This new approach expanded diplomatic common ground with the United States in countering the spread of Islamic extremism and the disintegration of the Pakistani state. Derivatively, Beijing attempted to mediate a search for political accommodation in Afghanistan and adopted a more relaxed view toward the U.S. military presence there. “Lord, make them [the Americans] leave, but not yet,” became the new Chinese mantra, Small suggests.

Scholars will need to test Small’s thesis of a major shift in China’s Pakistan policy through further primary research. But at a minimum, the book’s clear, thoughtful, and empirically substantiated argument [End Page 148] has advanced our knowledge of an important issue. Small posits two primary factors driving the shift in China’s Pakistan policy: (1) greater fragmentation of the Pakistani state and use of Pakistani territory as a base for Islamist operations, and (2) a rethinking of the implications of a possible India-Pakistan nuclear war.

Regarding the first factor, the growing frequency of violent Uighur protests in both Xinjiang and major Chinese cities outside Xinjiang, combined with extremist attacks on Chinese citizens in Pakistan (e.g., construction crews refurbishing the Karakorum Highway, academics conducting research, or women operating massage parlors) indicated to Beijing that China’s traditional reliance on Pakistan’s military and political elites to minimize such incidents was simply no longer effective. The new generation of extreme Islamist leaders is more ideological and less pragmatic than the older generation, with whom a deal might stick. The collapse of states such as Syria, Iraq, and Libya, together with the looming U.S. withdrawal from Afghanistan and the prospect of renewed civil war there, caused China to give much greater emphasis to internal security concerns arising out of its deeply rooted “Uighur problem.” In short, these concerns increasingly influenced China’s management of its “all-weather” relationship with Pakistan.
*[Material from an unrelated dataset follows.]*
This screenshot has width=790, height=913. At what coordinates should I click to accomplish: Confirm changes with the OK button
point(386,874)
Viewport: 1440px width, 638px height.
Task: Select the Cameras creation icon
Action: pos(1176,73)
The spread of terrorist movements in the post-Soviet countries of Central Asia also threatened to undermine the ambitious transport-building programs of the “new Silk Road” designed to draw those lands into China’s economic sphere and foster stability through faster economic growth.

Regarding the nuclear factor, Small persuasively argues that, starting with the Kargil confrontation of 1999, Beijing recalculated the region-wide destabilizing effects of a nuclear exchange between India and Pakistan. Refugees could food Central Asian countries abutting Xinjiang and into that region itself. Such a flood of refugees might total hundreds of millions, possibly including much of Pakistan’s population. Anger and hatred would accompany displacement, further fostering extremism. The consequences of Chinese association with such a nuclear war could be immensely adverse for China—especially if the...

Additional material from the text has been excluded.